Shadow an ER Nurse
by: Capella Tucker, October 12, 2007 5:10:00 am
(hospital sound ... door opening)
The shock rooms are busy with trauma patients which is what most people think of when it comes to emergency rooms. But just down the hall is where the constant action is ... the so-called holding room where patients wait for treatments, admission or discharge.
"There's 16 on this side, we probably have at least another 20 on that side over there. When it gets up to, believe it or not we'll take up to 50, based on those numbers before we say we need to go on drive-by."
Ben Taub Clinical Nurse liason R.N. Mark Tamalis explains drive-by means that an emergency room has reached maximum capacity based on staff and space, but that doesn't stop the patients from coming to the emergency room door. On this day, Tamales is training a new nurse to make sense of the activity.
"Let's see if we can get one of the nurses back here to round with us so we can see what's in this room and see how we can help them move some of these people."
Tamalis doesn't want the patients to wait. Then there's the additional pressure that more patients will be coming through the doors. But no nurses are available, so Tamales and the new nurse become emergency room detectives. They find a patient with a nose bleed.

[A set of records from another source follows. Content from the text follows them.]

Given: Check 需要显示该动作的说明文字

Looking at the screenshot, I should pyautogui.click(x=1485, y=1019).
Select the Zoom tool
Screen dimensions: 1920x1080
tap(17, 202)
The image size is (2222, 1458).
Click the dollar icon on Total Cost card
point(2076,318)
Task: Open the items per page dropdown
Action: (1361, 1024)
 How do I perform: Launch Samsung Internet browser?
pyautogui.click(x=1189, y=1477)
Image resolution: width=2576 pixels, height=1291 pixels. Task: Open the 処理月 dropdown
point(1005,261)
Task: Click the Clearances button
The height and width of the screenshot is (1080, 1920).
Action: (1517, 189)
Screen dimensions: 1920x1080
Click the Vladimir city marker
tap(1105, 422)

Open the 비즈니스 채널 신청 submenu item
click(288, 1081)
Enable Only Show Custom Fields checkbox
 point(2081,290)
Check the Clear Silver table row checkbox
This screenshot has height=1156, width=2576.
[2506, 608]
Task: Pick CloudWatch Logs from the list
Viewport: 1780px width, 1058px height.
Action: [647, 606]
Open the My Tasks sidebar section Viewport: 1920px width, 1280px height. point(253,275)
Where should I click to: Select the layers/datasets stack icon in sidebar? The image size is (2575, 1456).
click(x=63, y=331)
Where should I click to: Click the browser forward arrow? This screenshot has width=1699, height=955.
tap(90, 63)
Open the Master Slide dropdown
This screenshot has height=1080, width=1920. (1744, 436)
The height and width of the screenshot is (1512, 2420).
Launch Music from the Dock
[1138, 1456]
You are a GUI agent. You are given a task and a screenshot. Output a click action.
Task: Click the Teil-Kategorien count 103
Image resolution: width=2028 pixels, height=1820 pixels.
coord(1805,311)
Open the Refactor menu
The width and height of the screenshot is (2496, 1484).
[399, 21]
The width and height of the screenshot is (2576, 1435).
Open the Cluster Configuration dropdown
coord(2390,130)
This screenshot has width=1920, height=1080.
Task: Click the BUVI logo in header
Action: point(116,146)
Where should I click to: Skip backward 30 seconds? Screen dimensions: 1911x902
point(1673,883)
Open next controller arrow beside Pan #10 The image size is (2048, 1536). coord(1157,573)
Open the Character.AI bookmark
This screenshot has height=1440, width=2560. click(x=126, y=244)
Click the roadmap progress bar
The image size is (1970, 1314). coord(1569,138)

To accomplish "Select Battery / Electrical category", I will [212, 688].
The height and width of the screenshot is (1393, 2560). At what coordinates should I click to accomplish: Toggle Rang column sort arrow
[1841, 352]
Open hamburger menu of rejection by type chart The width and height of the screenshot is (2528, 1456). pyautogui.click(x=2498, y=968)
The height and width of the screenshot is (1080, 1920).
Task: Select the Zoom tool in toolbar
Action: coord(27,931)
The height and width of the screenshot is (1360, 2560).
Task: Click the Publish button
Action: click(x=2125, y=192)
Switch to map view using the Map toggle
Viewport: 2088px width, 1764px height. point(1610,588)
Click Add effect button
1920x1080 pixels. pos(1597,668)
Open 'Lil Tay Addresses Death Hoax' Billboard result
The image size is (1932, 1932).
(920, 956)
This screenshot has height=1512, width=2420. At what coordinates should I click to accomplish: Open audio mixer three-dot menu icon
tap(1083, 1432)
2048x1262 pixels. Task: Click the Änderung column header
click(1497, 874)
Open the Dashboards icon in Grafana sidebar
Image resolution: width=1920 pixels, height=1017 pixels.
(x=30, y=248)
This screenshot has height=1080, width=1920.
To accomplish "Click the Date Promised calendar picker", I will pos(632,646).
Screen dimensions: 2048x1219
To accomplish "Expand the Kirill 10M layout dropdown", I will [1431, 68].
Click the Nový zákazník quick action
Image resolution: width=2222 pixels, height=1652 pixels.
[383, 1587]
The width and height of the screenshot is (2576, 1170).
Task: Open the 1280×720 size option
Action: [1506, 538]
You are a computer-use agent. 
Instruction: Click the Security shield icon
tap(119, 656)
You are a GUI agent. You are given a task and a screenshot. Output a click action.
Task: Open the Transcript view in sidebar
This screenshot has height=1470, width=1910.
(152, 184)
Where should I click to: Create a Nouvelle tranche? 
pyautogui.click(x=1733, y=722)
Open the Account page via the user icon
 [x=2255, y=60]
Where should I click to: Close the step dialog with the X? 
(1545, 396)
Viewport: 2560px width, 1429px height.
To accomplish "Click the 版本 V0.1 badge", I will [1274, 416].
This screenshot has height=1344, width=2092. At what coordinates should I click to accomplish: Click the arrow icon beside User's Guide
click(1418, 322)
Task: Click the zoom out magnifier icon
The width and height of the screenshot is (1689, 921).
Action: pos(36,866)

"One of the frustrations of being an ER nurse in this facility when it gets to be overcrowded is the overcrowding actually starts slowing you down on things that should be routine. And every nurse here will tell you that one of the greatest challenges is finding the chart of a patient."
They need the chart to know what to do next.
"So they are relating this to hypertension, the nose bleed. OK. And the on-set looks like it was 45 minutes before arrival and she's been here for about an hour-and-a-half."
Tamalis and the new nurse find another patient to find out if treatments are being applied.
"Hello my name is Mark, I'm one of the nurses here. I'm Angela. Want to check on you. Are you feeling better than you were?"
The patient has a mask on her face and additional equipment around her bed. The patient has been taken care of, but the new nurse, Angela O'Neil, wonders what she would have had to do if the patient was still waiting for the treatments. Tamalis' answer: get creative to get privacy for the patient.
"Relocate her stretcher to, find a spot somewhere, or you might move two beds out and double park them in the middle of the aisle and then move her into a curtained area."
And thus some of the challenges of an overcrowded emergency room. Tamalis says there are more plans in the works for expanding this part of Ben Taub.
"But even with that as you know when you open up a freeway and expand it, within a few years, it's packed again."
Capella Tucker, Houston Public Radio News.